Elle disparut, et j’avais à peine refermé la porte que Daniella, inquiète, vint à moi dans la cour.

— Qu’est-ce donc qui est venu ? Je pensais que c’était Olivia.

— C’est Olivia, en effet, répondis-je, résolu à ne pas lui faire part de la désobligeante communication de Medora ; elle n’avait pas le temps d’entrer. Elle venait me demander, en passant, si nous n’avions besoin de rien.

Quand nous eûmes rejoint Felipone, qui s’en allait par le pianto et par les souterrains (c’est le chemin le plus court, et il n’en veut pas prendre d’autre), je l’arrêtai en lui annonçant que j’étais résolu à me marier dès le lendemain matin.

— Eh bien ! fiat voluntas tua ! dit-il avec sa bonne humeur et sa résolution accoutumées. Il ne s’agit que d’avoir deux témoins. En voilà un, fit-il en posant sa main sur sa large poitrine. Quant à l’autre, ça ne sera pas bien facile à trouver si vite : il y a peu de gens disposés à se mettre mal avec le curé. N’importe, on avisera, et on se lèvera de bon matin. Tenez chez moi par le souterrain, à six heures précises. Et bonsoir, car je veux être sur pied avant le jour.

— Et pourquoi n’irais-tu pas tout de suite à Frascati ? lui dit Daniella. Il n’est pas tard, tu trouverais les gens chez eux.

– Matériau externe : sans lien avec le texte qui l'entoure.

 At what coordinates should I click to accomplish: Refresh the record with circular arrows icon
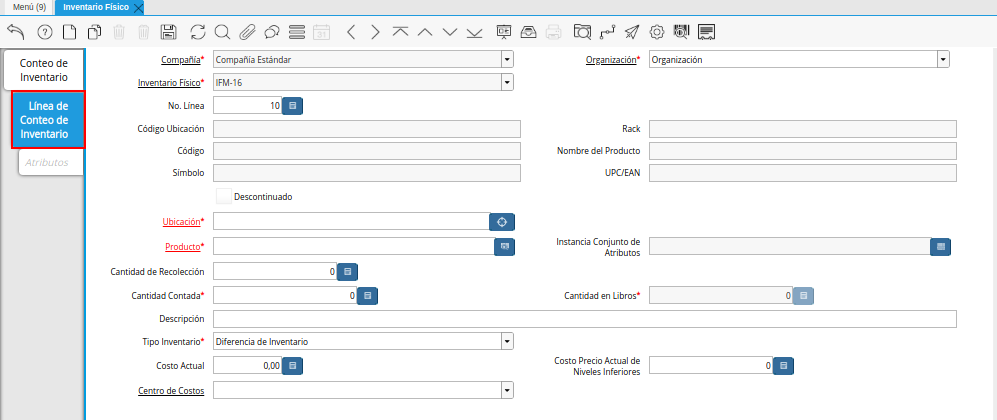click(197, 32)
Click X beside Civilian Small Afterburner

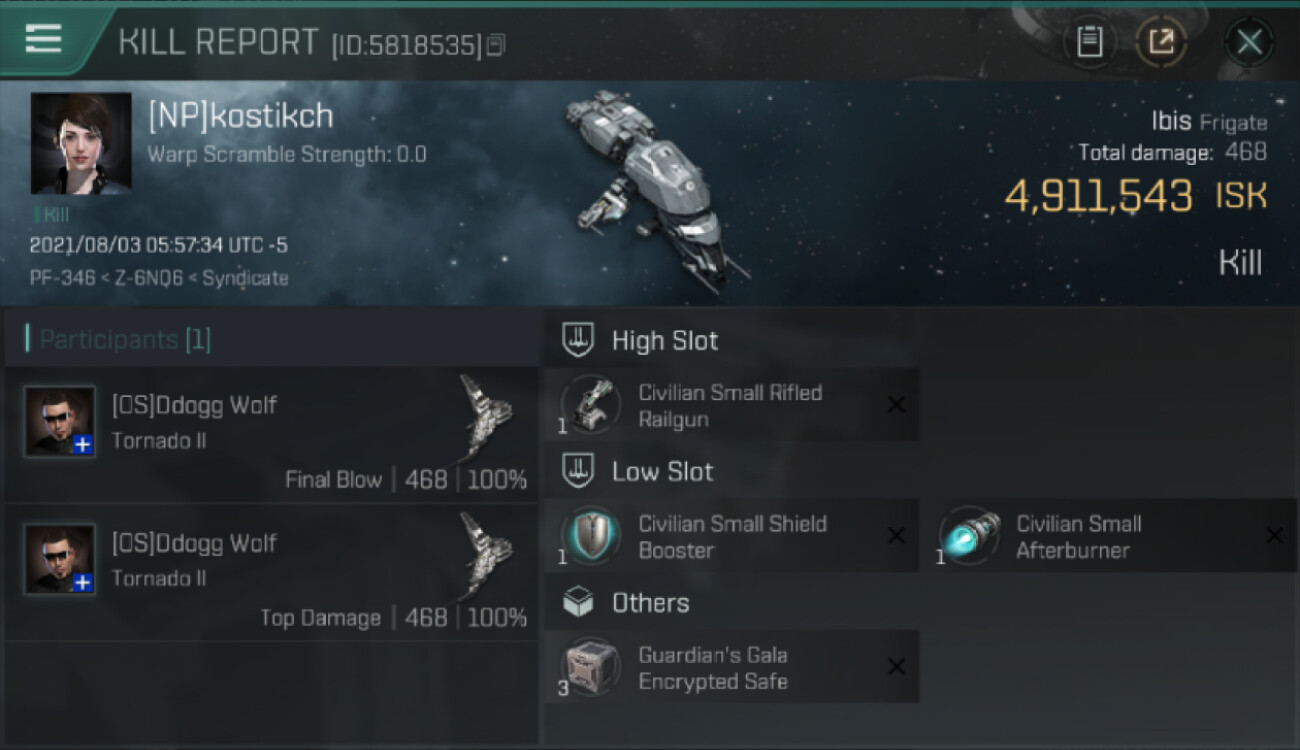1274,536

— Non pas ! reprit-il ; quand on demande aux gens un service un peu délicat, il ne faut pas leur laisser une nuit de réflexion.

Il s’éloigna, et Daniella, se jetant dans mes bras, me supplia de réfléchir aussi, moi, à la détermination que je venais de prendre. Elle s’effrayait du silence de mon oncle et craignait de m’attirer des chagrins.

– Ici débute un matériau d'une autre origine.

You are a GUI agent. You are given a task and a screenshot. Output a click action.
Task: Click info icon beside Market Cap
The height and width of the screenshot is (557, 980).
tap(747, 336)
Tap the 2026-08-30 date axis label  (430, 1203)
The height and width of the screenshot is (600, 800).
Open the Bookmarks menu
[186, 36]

— Attendons encore quelques jours, disait-elle ; peut-être recevras-tu une bonne réponse qui nous mettra l’âme en joie et en repos pour ce beau jour de notre mariage.

— Ayons l’âme en repos et en joie tout de suite, lui répondis-je. Si j’ai quelque chagrin de famille, il ne sera pas à comparer à ce que tu as souffert pour moi. Mon oncle n’a aucune espèce de pouvoir légal pour s’opposer à mon mariage. Sa volonté, si elle était contraire à ma résolution, aurait beaucoup d’empire sur moi en toute autre circonstance ; mais celle-ci est au-dessus de toute considération. Songe donc, Daniella, tu portes déjà là, contre ton cœur, un être que j’aime déjà avec passion. Je peux déjà dire : C’est vous deux que j’aime plus que tout au monde ! À qui me dois-je, je te le demande ? Pourquoi attendrais-je des discussions qui ne peuvent rien changer entre nous, et dont l’issue sera toujours la même ? L’autre nuit j’ai rêvé que j’entendais une voix d’ange à mon oreille. C’était ; celle de mon enfant qui me disait : « J’existe, je suis entré dans le cercle de ton existence ; je suis là. Dieu me donne à Daniella pour toi. » Et je tarderais, moi, un seul jour, à prendre un engagement sans lequel cet enfant, cet ange, pourrait me dire demain dans mon sommeil : « Tu ne veux donc pas de moi ? »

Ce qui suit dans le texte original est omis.